[Records drawn from a collection]
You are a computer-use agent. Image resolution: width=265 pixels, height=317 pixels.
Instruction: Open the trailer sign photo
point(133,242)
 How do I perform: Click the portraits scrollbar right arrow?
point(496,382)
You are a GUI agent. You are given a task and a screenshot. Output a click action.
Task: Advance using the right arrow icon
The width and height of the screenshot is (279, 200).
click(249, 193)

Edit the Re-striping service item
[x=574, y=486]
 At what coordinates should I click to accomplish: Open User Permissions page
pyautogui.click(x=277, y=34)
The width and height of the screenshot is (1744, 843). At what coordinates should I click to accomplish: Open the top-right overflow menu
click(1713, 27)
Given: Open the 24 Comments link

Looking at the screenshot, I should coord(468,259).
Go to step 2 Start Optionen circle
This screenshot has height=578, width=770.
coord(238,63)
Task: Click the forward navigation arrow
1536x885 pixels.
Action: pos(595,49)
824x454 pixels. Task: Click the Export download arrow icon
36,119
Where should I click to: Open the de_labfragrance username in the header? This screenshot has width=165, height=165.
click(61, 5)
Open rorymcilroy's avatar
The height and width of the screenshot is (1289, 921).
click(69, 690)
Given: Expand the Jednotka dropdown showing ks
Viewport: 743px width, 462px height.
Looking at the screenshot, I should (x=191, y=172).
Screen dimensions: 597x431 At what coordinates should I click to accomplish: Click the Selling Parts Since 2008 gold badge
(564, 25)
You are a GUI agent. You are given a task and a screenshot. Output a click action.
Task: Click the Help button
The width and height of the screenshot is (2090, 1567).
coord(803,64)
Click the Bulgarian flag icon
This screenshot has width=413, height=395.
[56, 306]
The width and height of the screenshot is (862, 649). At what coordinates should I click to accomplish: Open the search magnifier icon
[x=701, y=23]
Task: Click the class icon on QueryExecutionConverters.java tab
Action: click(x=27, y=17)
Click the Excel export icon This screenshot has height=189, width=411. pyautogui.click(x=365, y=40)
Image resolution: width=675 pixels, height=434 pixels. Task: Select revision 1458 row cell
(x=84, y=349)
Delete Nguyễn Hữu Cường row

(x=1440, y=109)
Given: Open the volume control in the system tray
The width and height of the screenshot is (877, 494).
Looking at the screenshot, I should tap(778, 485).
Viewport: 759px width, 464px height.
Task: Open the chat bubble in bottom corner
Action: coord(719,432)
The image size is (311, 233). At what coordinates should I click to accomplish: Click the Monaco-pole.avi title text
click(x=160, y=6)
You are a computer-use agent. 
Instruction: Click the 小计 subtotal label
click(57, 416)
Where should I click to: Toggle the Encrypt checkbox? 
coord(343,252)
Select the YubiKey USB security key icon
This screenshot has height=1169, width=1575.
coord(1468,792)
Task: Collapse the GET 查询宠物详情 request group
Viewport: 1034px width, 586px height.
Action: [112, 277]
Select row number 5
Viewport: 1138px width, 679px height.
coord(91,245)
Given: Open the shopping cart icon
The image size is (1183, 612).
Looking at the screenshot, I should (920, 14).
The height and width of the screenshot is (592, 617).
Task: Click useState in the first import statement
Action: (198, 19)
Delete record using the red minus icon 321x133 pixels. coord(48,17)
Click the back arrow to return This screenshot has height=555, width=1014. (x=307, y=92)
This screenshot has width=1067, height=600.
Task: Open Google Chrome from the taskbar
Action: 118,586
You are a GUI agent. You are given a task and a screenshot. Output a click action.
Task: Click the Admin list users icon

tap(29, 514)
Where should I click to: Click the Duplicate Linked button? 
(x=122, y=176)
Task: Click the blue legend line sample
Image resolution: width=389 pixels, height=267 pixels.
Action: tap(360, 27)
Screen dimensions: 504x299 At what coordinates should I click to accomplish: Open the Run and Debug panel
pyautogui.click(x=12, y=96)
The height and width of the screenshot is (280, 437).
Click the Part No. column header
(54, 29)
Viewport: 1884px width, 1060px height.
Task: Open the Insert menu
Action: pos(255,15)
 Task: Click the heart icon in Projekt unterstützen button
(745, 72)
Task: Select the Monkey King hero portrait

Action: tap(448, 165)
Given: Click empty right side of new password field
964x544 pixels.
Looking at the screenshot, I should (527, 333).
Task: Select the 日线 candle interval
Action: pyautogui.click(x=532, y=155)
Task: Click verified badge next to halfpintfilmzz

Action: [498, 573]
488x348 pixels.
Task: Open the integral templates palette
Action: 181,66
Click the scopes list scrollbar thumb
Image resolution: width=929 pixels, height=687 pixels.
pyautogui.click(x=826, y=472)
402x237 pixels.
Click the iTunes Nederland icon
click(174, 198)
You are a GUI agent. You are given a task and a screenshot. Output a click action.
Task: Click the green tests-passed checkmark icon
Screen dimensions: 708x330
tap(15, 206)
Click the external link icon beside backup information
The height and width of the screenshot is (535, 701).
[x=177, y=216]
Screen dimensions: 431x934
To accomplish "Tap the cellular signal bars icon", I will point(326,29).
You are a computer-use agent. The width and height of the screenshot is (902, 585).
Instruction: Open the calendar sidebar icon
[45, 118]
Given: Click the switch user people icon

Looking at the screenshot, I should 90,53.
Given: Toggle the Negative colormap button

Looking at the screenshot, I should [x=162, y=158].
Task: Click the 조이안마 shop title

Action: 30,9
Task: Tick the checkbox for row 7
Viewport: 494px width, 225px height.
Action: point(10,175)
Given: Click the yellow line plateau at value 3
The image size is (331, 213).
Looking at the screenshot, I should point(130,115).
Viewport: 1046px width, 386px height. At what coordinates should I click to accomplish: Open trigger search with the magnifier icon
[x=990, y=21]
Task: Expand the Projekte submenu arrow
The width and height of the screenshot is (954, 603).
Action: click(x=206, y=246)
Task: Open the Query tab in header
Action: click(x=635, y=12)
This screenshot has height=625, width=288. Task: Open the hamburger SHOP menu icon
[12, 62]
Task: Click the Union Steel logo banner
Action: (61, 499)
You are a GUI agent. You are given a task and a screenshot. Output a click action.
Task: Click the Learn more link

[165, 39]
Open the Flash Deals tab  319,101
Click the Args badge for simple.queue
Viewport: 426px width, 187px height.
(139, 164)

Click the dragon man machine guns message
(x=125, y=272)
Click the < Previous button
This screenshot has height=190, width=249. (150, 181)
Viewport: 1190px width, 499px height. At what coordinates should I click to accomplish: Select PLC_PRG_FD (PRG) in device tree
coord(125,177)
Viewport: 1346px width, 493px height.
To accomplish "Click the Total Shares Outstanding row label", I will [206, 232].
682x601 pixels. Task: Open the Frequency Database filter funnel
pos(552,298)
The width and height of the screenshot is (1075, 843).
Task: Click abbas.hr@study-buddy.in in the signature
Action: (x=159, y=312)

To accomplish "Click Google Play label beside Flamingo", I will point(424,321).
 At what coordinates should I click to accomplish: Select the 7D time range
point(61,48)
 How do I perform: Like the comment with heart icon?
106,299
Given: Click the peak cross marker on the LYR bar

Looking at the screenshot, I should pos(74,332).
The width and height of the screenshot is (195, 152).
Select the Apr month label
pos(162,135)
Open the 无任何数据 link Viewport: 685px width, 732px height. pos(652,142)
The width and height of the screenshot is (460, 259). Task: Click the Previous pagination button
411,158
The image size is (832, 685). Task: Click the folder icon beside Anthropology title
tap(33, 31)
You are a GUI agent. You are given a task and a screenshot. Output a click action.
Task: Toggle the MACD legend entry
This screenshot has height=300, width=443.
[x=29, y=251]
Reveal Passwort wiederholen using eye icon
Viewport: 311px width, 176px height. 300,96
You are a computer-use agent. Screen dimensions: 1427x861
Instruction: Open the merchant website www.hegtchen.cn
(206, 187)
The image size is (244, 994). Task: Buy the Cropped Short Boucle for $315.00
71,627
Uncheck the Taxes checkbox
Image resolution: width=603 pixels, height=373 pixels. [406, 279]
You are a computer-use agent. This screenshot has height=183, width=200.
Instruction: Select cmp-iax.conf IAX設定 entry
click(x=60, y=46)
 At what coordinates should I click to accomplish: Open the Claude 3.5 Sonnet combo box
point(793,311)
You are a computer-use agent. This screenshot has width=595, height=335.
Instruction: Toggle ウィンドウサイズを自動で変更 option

**Directive**
Copy out, word for word, every line from the one containing "How do I perform: Like" through the last line of the records, including both.

**Task solution**
 How do I perform: Like the comment with heart icon?
106,299
Given: Click the peak cross marker on the LYR bar

Looking at the screenshot, I should pos(74,332).
The width and height of the screenshot is (195, 152).
Select the Apr month label
pos(162,135)
Open the 无任何数据 link Viewport: 685px width, 732px height. pos(652,142)
The width and height of the screenshot is (460, 259). Task: Click the Previous pagination button
411,158
The image size is (832, 685). Task: Click the folder icon beside Anthropology title
tap(33, 31)
You are a GUI agent. You are given a task and a screenshot. Output a click action.
Task: Toggle the MACD legend entry
This screenshot has height=300, width=443.
[x=29, y=251]
Reveal Passwort wiederholen using eye icon
Viewport: 311px width, 176px height. 300,96
You are a computer-use agent. Screen dimensions: 1427x861
Instruction: Open the merchant website www.hegtchen.cn
(206, 187)
The image size is (244, 994). Task: Buy the Cropped Short Boucle for $315.00
71,627
Uncheck the Taxes checkbox
Image resolution: width=603 pixels, height=373 pixels. [406, 279]
You are a computer-use agent. This screenshot has height=183, width=200.
Instruction: Select cmp-iax.conf IAX設定 entry
click(x=60, y=46)
 At what coordinates should I click to accomplish: Open the Claude 3.5 Sonnet combo box
point(793,311)
You are a computer-use agent. This screenshot has width=595, height=335.
Instruction: Toggle ウィンドウサイズを自動で変更 option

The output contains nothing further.